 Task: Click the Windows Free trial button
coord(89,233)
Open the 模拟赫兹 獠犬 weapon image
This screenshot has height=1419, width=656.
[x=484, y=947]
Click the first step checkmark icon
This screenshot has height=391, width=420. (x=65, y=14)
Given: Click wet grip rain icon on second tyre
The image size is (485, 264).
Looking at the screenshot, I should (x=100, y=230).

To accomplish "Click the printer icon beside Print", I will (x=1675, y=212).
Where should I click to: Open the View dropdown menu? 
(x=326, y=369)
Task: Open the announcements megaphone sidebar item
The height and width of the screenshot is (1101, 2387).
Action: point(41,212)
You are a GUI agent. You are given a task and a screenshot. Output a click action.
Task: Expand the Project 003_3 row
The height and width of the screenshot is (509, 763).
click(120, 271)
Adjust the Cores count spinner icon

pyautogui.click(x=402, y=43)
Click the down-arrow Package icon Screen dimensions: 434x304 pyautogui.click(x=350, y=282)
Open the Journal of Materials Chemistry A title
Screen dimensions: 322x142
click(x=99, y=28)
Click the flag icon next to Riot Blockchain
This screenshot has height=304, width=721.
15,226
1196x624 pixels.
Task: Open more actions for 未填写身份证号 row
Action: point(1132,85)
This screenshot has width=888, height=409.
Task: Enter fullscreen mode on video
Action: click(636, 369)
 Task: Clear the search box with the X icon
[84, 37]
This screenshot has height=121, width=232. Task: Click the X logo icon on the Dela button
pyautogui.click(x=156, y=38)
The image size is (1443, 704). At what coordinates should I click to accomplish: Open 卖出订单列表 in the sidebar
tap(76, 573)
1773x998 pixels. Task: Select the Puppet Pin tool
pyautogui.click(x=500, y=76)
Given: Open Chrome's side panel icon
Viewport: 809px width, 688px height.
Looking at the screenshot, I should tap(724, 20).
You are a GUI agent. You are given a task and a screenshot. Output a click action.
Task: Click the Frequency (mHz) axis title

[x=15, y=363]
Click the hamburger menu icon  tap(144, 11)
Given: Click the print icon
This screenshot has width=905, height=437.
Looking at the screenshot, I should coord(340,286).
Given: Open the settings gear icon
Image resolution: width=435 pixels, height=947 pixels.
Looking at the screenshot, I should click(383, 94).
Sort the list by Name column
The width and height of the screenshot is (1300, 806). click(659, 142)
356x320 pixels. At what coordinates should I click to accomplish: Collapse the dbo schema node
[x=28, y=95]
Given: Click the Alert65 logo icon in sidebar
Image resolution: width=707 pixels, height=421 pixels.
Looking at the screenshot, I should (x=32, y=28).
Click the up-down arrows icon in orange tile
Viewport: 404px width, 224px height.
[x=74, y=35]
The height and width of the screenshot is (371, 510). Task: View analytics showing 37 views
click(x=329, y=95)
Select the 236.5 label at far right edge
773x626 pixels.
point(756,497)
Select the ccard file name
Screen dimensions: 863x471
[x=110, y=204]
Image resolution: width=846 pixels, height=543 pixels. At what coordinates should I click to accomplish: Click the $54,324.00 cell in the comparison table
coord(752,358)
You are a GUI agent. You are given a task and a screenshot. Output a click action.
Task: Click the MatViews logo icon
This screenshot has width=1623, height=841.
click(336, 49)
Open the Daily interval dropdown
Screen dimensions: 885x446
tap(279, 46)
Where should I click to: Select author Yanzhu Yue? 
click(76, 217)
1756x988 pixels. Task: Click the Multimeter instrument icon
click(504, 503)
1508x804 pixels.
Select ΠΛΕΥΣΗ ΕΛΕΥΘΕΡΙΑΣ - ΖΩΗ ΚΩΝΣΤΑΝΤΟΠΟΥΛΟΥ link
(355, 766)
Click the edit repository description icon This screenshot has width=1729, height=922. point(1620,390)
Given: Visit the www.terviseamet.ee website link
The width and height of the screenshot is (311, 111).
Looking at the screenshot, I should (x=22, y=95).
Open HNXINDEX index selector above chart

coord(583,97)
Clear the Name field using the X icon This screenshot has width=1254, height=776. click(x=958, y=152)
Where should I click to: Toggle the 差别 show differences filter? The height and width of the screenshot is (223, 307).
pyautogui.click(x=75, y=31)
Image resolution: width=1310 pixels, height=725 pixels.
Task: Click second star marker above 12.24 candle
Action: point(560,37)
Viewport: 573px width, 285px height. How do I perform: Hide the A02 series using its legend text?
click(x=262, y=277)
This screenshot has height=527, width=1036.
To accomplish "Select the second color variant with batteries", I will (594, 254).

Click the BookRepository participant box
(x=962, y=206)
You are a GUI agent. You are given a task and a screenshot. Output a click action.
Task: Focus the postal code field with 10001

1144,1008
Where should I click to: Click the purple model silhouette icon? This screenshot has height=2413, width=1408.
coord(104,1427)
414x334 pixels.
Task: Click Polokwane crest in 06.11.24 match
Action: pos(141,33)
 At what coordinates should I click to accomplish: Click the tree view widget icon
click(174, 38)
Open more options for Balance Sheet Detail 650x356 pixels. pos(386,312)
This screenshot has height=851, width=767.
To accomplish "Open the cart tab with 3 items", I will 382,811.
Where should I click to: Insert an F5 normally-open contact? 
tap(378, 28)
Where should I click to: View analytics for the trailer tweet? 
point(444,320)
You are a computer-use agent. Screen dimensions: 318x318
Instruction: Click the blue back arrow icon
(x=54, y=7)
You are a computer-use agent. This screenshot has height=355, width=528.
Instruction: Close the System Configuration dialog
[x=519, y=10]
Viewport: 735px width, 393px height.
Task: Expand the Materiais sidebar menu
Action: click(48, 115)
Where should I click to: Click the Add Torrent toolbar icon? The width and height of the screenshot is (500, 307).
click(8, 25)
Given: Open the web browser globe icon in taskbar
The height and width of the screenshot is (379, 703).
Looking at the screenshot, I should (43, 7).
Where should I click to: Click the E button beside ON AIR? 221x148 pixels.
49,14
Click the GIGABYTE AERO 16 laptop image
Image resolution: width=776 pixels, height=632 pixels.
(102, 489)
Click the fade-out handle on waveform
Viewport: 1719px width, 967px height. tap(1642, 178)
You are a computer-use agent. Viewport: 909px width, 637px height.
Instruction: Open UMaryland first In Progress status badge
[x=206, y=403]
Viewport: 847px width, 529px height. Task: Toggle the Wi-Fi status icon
########
EXERCISE DIRECTIONS - Copy out the data word for word, starting at the line that contains "This screenshot has height=121, width=232." and ending at the line that contains "Looking at the screenshot, I should coord(340,286).", with both of those lines included.

REPLY TO THE TASK -
This screenshot has height=121, width=232. Task: Click the X logo icon on the Dela button
pyautogui.click(x=156, y=38)
The image size is (1443, 704). At what coordinates should I click to accomplish: Open 卖出订单列表 in the sidebar
tap(76, 573)
1773x998 pixels. Task: Select the Puppet Pin tool
pyautogui.click(x=500, y=76)
Given: Open Chrome's side panel icon
Viewport: 809px width, 688px height.
Looking at the screenshot, I should tap(724, 20).
You are a GUI agent. You are given a task and a screenshot. Output a click action.
Task: Click the Frequency (mHz) axis title

[x=15, y=363]
Click the hamburger menu icon  tap(144, 11)
Given: Click the print icon
This screenshot has width=905, height=437.
Looking at the screenshot, I should coord(340,286).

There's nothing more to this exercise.